Maybe my reading comprehension is off- here is your second sentence: And none of them benefited society in any respectable proportion to what they earned. So why should society infrastructure be modified to suit them (exclusive order types on exchanges regulated of necessity) ?
You don't even know how much they earned, so how can you really comment on it? Virtu Financial recently filed an S-1 to go public: https://www.sec.gov/Archives/e... Total revenue: $664 million. Net revenue: $182 million. Not bad, but not exactly killing it either.
What are you talking about with "society infrastructure", and particularly "exchanges regulated of necessity?" What does that even mean? Did you know that NYSE, amongst many other liquidity venues, is now a publicly traded company? The exchanges have provided these order types of their own volition, this isn't an "HFT" problem, its an exchange problem if anything- they are trying to attract the HFT flow to their exchanges!

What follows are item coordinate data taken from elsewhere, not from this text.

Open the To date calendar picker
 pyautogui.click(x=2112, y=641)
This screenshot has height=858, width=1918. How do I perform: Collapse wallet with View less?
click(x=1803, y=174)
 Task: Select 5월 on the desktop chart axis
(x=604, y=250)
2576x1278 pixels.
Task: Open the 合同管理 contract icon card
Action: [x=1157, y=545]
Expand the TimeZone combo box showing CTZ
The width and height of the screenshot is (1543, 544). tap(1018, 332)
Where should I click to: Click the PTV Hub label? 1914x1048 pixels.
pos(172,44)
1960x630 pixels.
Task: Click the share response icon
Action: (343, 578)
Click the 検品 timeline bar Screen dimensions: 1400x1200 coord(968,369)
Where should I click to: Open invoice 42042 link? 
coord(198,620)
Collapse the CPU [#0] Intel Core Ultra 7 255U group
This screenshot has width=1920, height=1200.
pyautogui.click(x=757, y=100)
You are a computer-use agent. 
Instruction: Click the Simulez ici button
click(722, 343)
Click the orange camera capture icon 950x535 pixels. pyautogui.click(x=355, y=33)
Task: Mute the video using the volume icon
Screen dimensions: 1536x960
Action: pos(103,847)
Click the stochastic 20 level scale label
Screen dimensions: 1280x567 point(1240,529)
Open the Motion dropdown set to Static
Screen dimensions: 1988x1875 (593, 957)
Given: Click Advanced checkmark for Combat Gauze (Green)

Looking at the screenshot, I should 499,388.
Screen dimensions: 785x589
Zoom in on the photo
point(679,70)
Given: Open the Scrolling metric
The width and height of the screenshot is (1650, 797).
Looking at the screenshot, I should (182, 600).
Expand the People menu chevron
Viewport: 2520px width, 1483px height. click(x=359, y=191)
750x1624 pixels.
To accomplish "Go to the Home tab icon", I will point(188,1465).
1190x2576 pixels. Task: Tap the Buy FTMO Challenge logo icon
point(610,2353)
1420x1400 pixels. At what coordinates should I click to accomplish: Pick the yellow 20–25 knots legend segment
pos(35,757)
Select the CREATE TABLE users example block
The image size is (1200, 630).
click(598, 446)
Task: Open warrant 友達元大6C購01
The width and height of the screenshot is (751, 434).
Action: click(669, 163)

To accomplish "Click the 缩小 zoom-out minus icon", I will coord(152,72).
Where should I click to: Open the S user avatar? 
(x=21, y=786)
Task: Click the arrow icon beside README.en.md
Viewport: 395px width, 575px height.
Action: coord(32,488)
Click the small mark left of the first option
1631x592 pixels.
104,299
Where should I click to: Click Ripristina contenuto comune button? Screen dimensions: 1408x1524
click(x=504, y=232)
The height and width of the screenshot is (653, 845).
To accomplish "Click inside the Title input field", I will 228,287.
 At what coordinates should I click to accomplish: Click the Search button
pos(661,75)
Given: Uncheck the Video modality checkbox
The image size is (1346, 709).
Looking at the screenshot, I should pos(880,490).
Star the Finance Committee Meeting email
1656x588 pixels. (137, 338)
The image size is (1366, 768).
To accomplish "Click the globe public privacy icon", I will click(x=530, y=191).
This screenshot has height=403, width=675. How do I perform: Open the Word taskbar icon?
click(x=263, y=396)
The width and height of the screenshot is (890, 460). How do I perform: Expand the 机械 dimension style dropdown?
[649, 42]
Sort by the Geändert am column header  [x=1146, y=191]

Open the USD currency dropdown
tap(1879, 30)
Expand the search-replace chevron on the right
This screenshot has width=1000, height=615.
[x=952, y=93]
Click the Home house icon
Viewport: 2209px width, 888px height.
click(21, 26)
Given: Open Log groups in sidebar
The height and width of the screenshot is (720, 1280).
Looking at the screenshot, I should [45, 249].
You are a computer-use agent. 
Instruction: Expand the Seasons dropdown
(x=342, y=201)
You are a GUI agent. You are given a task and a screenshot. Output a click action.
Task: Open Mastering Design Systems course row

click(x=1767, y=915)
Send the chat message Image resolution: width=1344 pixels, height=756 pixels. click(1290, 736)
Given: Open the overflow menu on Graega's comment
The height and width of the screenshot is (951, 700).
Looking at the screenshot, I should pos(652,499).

As for "off the shelf" and "more difficult", it is nuanced. There are many components that are required to build a trading engine, major pieces of them can now be bought- low latency market data (Exegy), low latency network cards (Mellanox/Solarflare), and exchange connectivity, for example. There is now a critical mass of developers who can build this stuff for you, as opposed to this being arcane research type stuff. However, its all rather expensive. Co-location itself will cost you $10k/month per rack last I looked into it. Hence the "high barrier to entry" and "off the shelf" go together. 15-20 years ago, a boiler-room type phones and brokers operation might only have startup overhead (outside of employees) in total of $10k per month. The costs of some of this stuff will come down as it becomes commoditized, but bandwidth and datacenter space are likely to remain a sparse resource and remain costly.
As for whether this new technology is benefitting anyone, I would argue this is just a luddite argument that has been made many times before whenever there has been a disruptive new technology. Do you think the guys on the floor of the NYSE used to pay hundreds of thousands of dollars for their seat because they liked going to Champs Deli or because they could wear a funny colored blazer? They did it so they could trade on information first. Telephones disrupted the bucket shops, SOES bandits disrupted the floor traders, later electronic trading completely disrupted floor trading, and now we have a bunch of guys who realized that they could build much faster infra and make money off it, and they did, forcing others to beef up their systems to keep up. And most have.
I am not spouting off anything- I spent the last ten years building this stuff on both the HFT and Agency side. You read a few articles, and maybe the entire Flash Boys book? Good for you. I am trying to give you the rest of the story.